= DATASET RECORDS =
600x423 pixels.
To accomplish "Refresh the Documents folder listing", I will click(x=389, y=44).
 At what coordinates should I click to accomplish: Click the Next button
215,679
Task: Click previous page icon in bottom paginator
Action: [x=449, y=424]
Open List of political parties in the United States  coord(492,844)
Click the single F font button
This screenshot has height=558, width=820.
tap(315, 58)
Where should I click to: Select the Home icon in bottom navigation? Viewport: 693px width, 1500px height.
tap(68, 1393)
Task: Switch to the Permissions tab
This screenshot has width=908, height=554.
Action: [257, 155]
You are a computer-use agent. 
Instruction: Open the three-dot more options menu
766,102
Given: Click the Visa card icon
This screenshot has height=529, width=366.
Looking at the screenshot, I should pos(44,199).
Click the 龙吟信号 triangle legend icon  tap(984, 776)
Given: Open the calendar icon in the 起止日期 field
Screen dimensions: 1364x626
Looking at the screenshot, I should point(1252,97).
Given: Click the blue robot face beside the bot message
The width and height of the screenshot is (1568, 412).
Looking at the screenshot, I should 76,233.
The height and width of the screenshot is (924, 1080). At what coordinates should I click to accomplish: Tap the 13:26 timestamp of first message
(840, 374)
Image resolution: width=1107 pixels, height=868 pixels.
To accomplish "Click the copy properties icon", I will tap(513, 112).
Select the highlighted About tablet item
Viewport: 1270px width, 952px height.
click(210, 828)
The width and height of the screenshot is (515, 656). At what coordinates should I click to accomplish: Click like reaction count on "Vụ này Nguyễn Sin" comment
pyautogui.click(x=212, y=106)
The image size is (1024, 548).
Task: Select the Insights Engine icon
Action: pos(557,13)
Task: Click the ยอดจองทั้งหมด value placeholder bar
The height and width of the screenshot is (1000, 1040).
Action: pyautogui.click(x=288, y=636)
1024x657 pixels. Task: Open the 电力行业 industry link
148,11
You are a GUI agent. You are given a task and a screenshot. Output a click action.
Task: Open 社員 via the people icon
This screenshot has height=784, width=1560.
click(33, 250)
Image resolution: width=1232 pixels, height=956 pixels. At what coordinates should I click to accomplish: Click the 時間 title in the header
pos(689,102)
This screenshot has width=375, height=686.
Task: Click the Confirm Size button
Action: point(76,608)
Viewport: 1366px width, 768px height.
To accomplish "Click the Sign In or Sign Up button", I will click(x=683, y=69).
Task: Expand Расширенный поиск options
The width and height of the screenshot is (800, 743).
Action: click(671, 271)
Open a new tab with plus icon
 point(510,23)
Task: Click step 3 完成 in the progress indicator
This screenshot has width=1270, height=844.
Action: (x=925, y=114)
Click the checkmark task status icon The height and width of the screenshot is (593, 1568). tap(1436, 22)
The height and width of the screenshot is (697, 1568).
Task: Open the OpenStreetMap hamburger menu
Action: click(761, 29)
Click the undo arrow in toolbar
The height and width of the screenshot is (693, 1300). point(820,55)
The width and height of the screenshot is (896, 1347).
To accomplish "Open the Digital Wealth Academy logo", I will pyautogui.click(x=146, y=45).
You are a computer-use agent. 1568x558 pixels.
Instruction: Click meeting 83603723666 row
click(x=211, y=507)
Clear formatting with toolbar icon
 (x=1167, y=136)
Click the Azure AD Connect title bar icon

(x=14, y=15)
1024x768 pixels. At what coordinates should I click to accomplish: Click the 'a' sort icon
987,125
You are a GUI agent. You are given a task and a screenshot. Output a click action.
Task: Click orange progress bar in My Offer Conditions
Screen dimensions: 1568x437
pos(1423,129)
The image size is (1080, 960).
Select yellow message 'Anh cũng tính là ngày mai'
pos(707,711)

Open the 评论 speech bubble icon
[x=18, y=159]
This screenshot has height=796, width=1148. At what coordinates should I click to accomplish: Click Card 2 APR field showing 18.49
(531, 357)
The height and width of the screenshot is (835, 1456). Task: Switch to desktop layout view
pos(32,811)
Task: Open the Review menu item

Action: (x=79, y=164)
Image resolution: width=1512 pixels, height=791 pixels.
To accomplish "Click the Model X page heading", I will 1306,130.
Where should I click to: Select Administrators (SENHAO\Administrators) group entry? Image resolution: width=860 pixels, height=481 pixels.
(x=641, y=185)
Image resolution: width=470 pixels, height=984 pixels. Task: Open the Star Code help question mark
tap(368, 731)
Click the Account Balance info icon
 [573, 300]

= TASK TO CARRY OUT =
Copy out each line of the listing that holds the word "agent".

= PROBLEM SOLUTION =
You are a computer-use agent. 
You are a GUI agent. You are given a task and a screenshot. Output a click action.
You are a computer-use agent. 1568x558 pixels.
You are a GUI agent. You are given a task and a screenshot. Output a click action.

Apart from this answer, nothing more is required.